Your objective: Because only the text is wanted, repeat the records below exactly and omit the pictures.

--- Input data ---

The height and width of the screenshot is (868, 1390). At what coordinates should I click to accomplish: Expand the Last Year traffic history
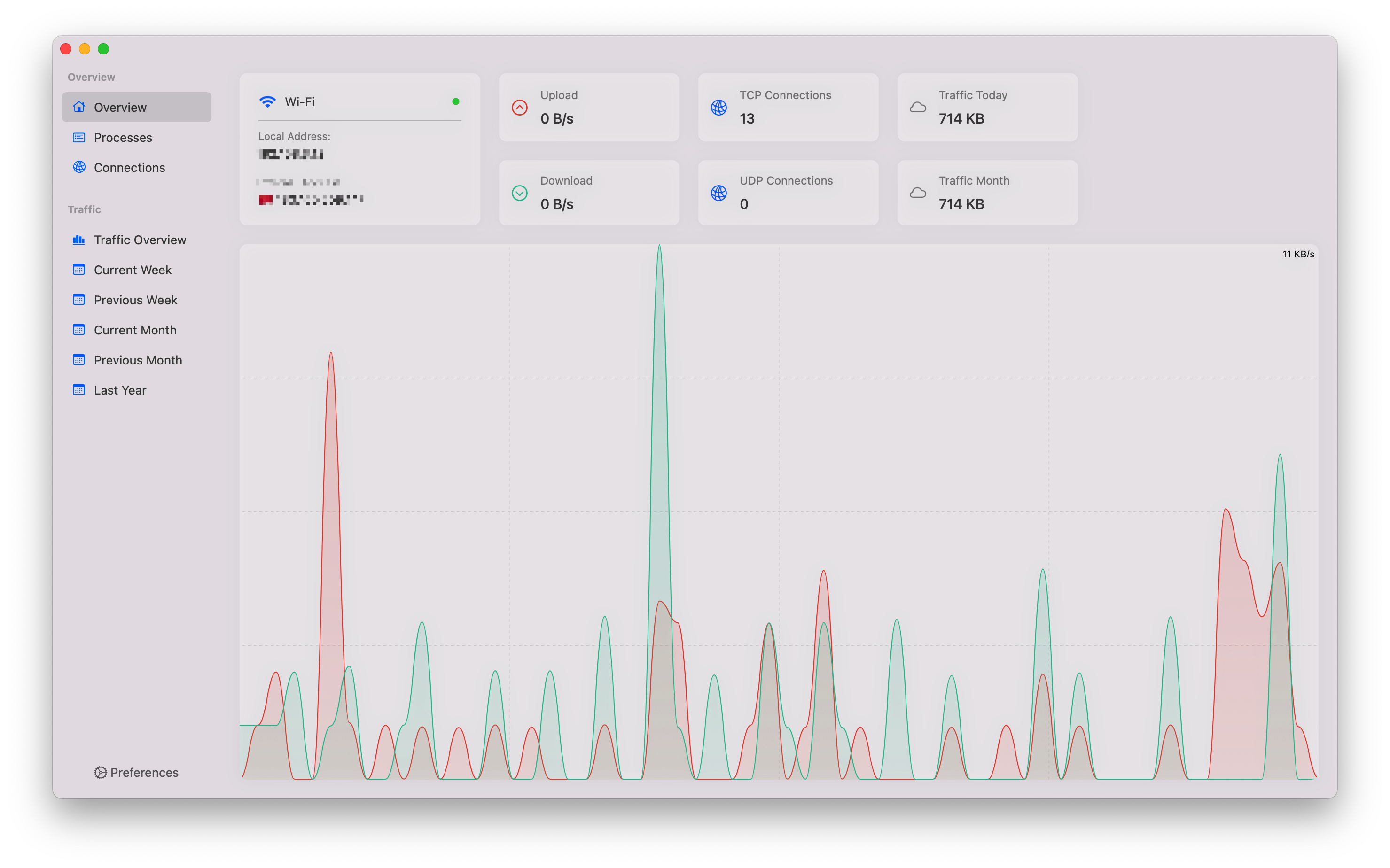point(120,390)
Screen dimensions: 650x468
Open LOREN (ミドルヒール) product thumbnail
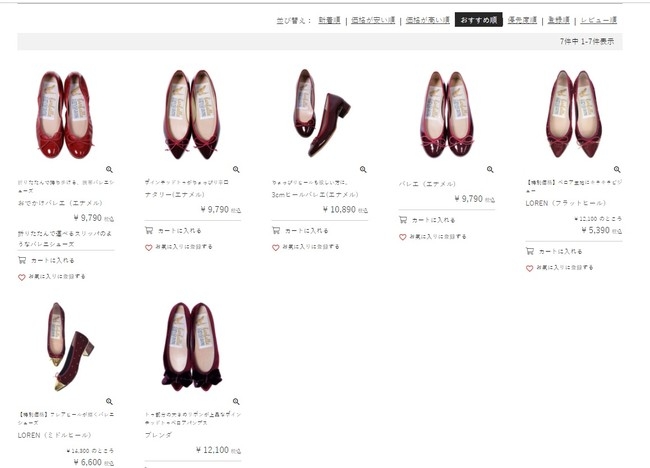(68, 345)
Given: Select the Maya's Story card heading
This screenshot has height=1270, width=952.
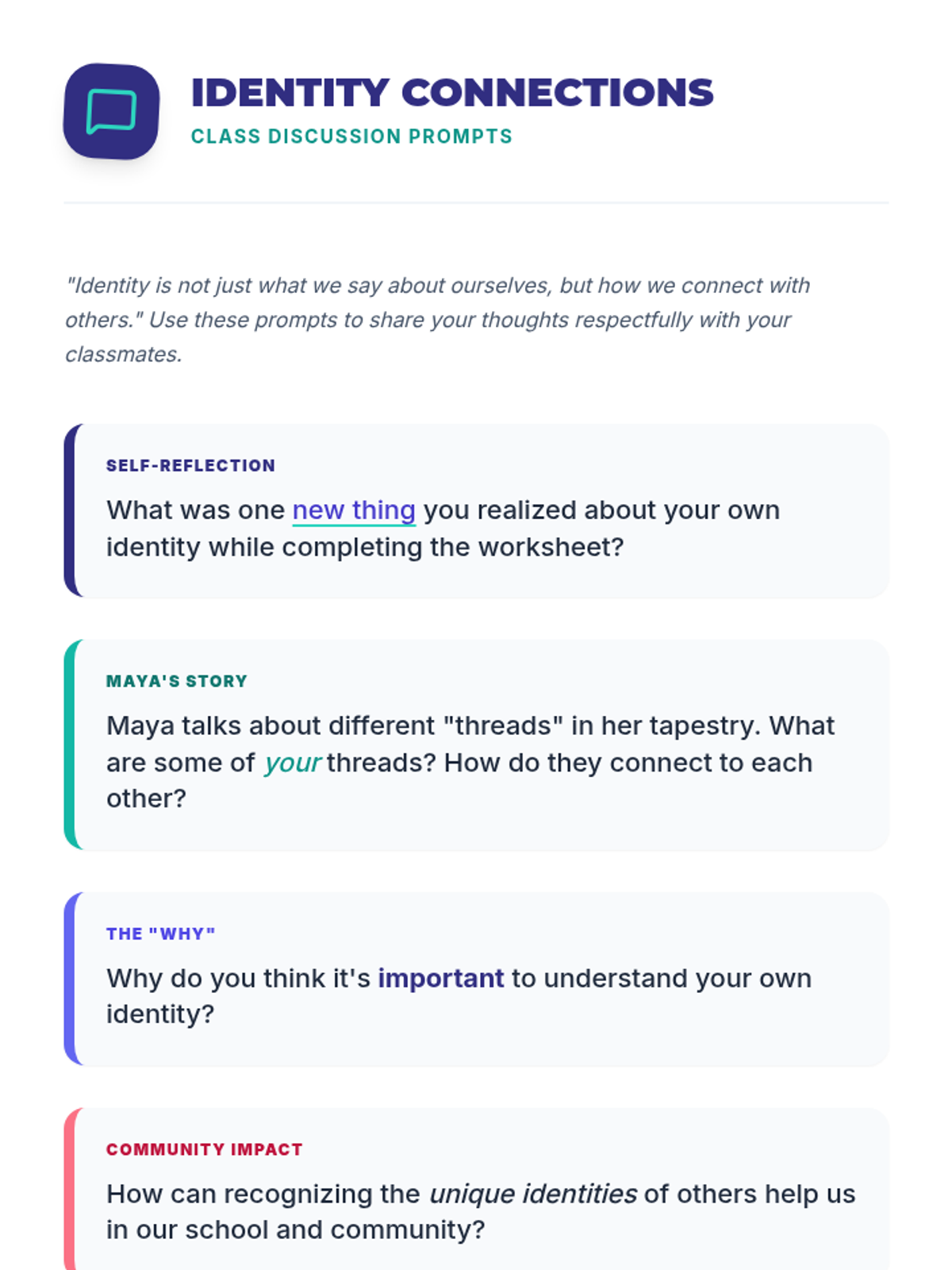Looking at the screenshot, I should coord(177,681).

---

Solution to this task:
The height and width of the screenshot is (868, 1390). At what coordinates should I click to accomplish: Expand the Last Year traffic history
point(120,390)
Screen dimensions: 650x468
Open LOREN (ミドルヒール) product thumbnail
(68, 345)
Given: Select the Maya's Story card heading
This screenshot has height=1270, width=952.
Looking at the screenshot, I should coord(177,681).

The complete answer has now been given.